The group provides personal care items that aren’t covered by food stamps.

“(The help) gives them more room in their budget to be able to pull themselves up out of the negative situation they’re in financially and be working toward a healthier, better life,” Williams said.

This holiday season, Martha’s Cupboard is hoping for some help keeping its shelves stocked. It could use financial donations, along with toilet paper, clothes for babies up to 3 months and other infant items, new kitchen towels and potholders and men’s and women’s deodorant.

The group also needs travel-sized shampoo and other toiletries. “We’re running low on the travel-sized (items),” Williams said. “That would be just a huge thing — if people have those lying around. We all have those floating around our house.”

Martha’s Cupboard, based at Central United Protestant Church in Richland, was started more than a decade ago by Alan and Dee Barnett.

It’s helped thousands since then, including about 2,900 this year alone.
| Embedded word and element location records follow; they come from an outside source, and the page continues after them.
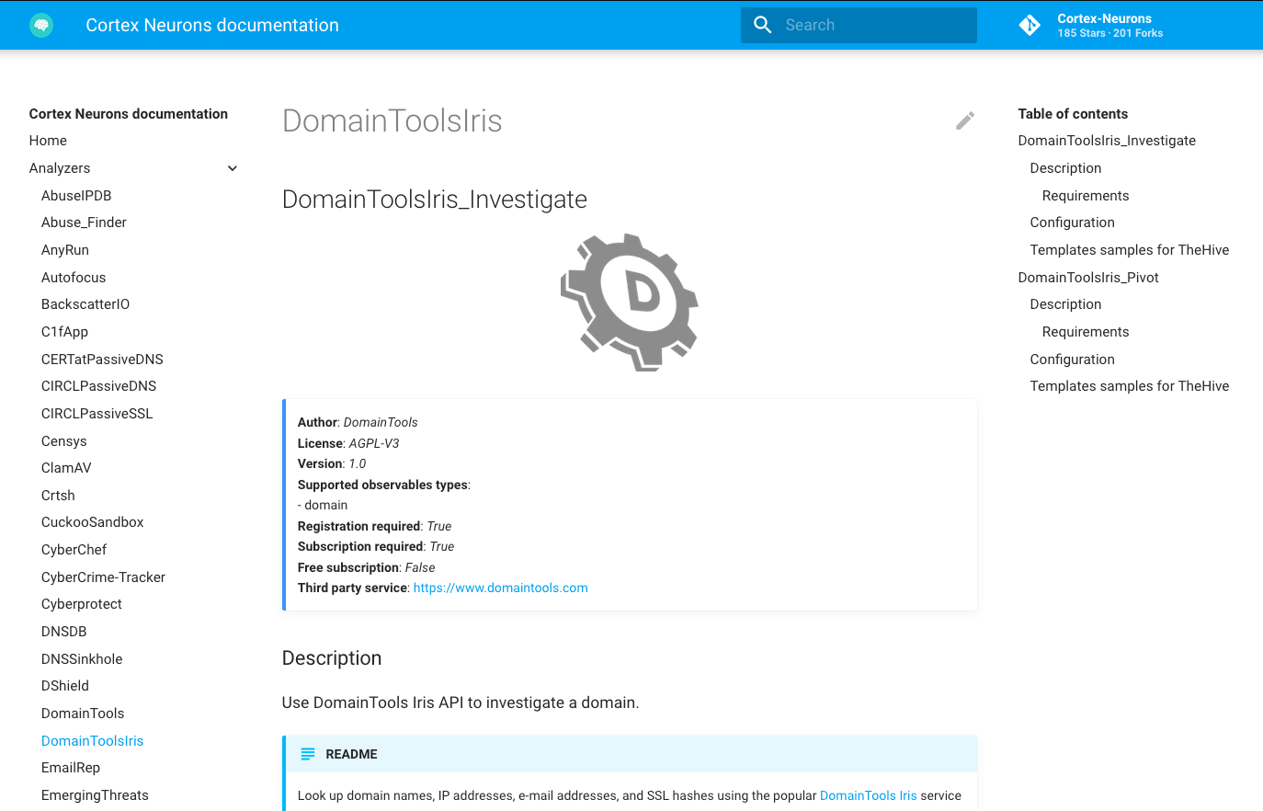Go to DomainToolsIris_Investigate in table of contents

point(1106,141)
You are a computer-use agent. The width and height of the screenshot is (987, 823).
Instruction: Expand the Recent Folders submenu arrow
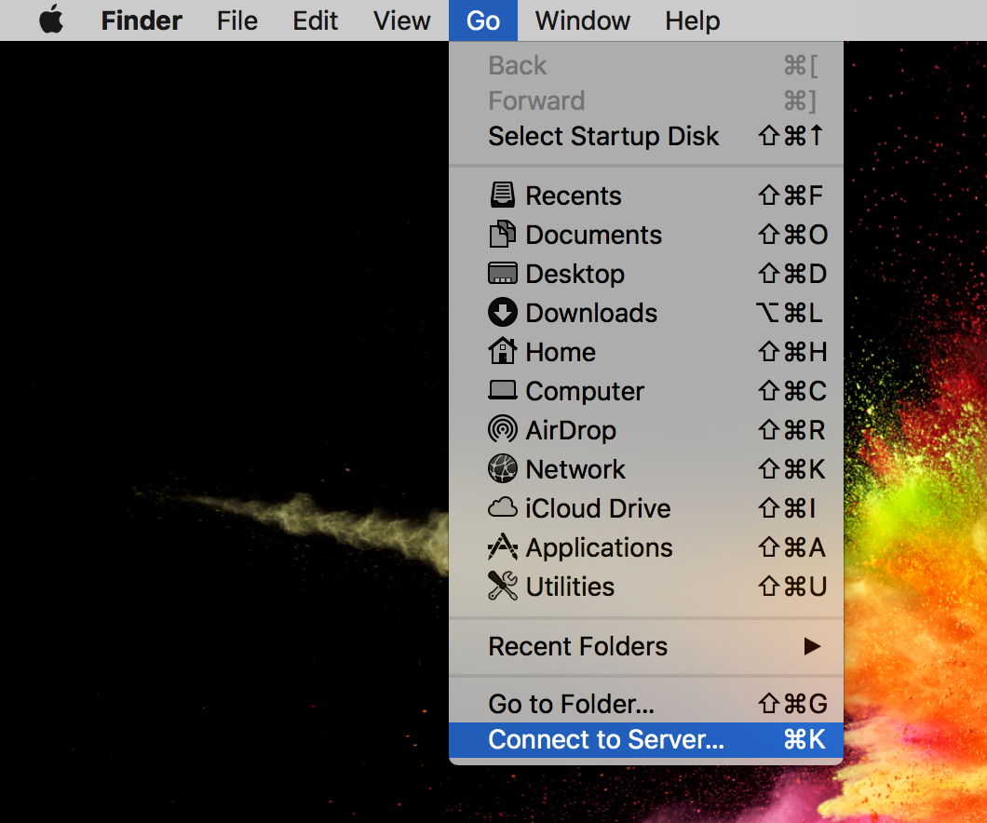[x=812, y=646]
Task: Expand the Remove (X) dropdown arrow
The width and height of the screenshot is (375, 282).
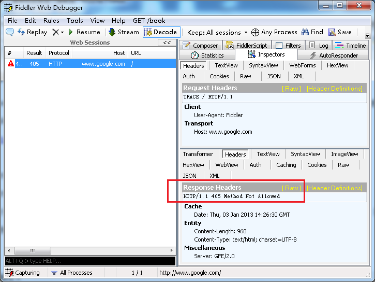Action: point(63,32)
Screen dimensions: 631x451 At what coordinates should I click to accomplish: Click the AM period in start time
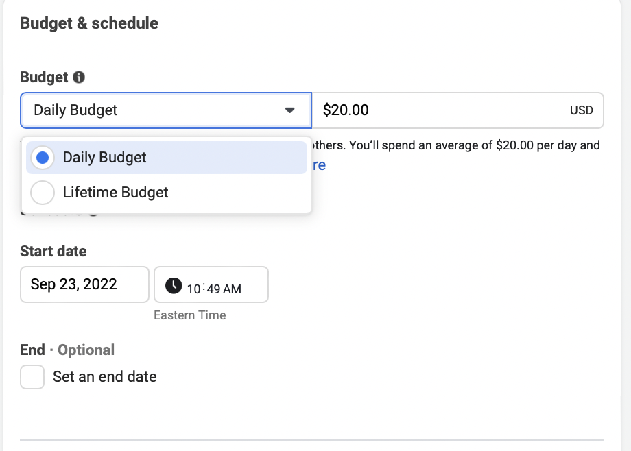pos(233,289)
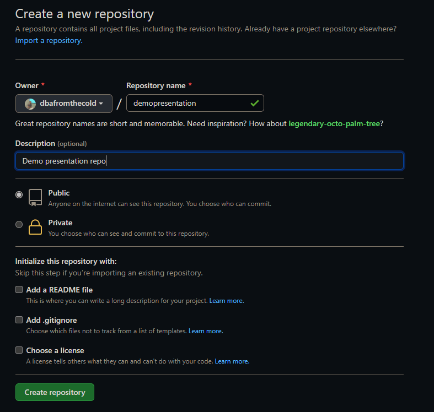Focus the Repository name input field
Image resolution: width=434 pixels, height=412 pixels.
coord(187,103)
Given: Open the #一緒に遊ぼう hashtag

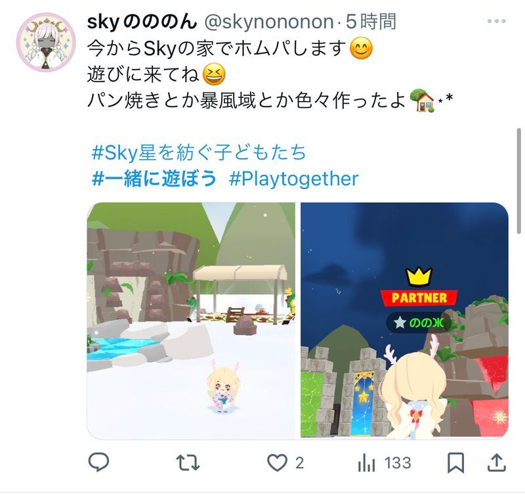Looking at the screenshot, I should point(154,178).
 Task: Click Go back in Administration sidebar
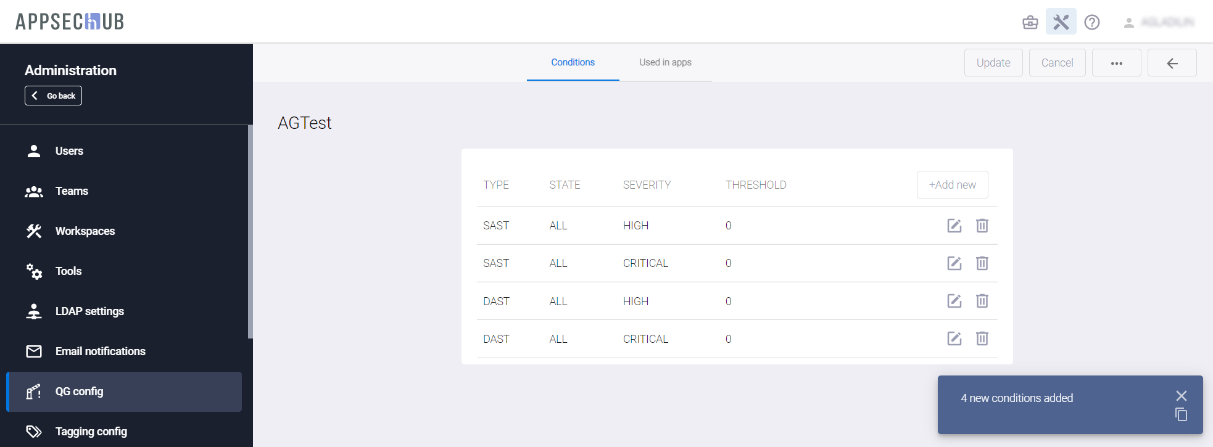click(x=54, y=96)
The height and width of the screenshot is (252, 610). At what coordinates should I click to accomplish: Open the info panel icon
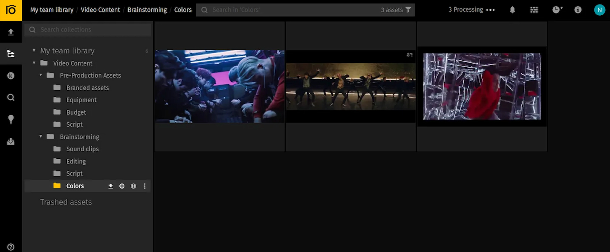coord(578,10)
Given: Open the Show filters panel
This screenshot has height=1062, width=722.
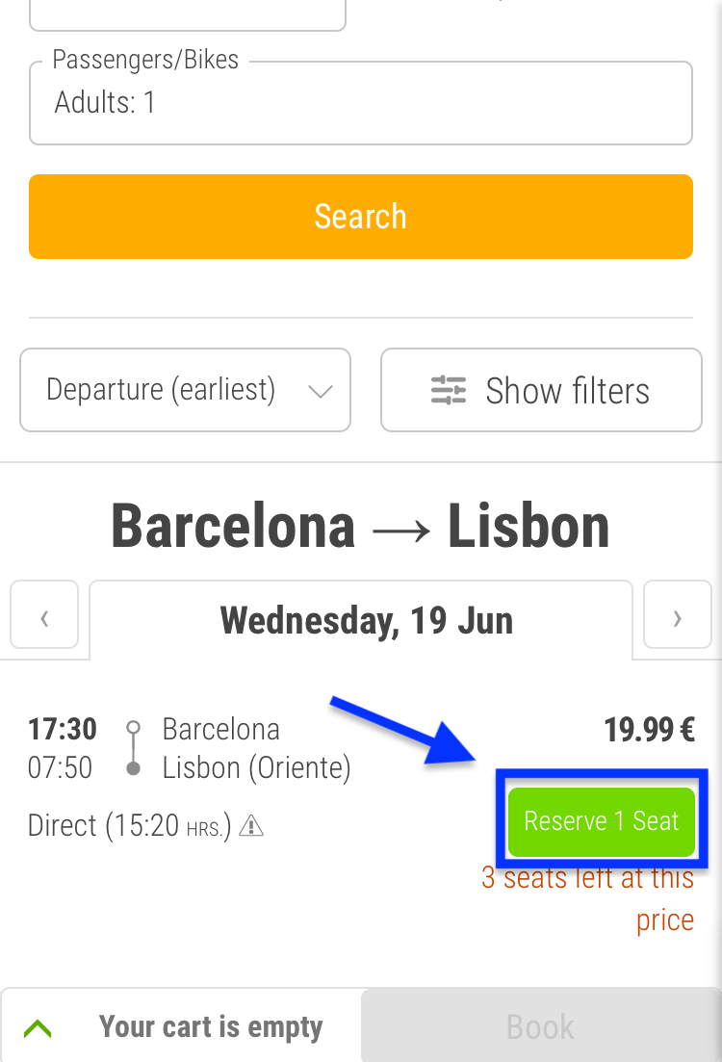Looking at the screenshot, I should (x=541, y=390).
The group connects to clients through referrals made by local agencies from the Benton-Franklin Health District and Tri-Cities Community Health to World Relief.

Its name is a nod to the Biblical figure Martha, who is depicted in Gospel accounts as opening her home to and serving Jesus and his disciples.

“When the Barnetts were trying to decide on a name, Dee thought of Martha and realized that she embodied what this fledgling organization was trying to do — provide the basic necessities for people in need,” Williams wrote in an email to the Herald.

The group runs on donations and volunteer help. Sondra Grumbein of Benton City, a board member, has been involved for several years.

She sees Martha’s Cupboard as filling a hole — providing practical help to meet a need in the community.

“To me, it’s an awesome ministry,” she said. “(The help) is so direct — right to where it needs to be.”

Donations to Martha’s Cupboard can be dropped off at Central United Protestant Church, 1124 Stevens Drive, Richland.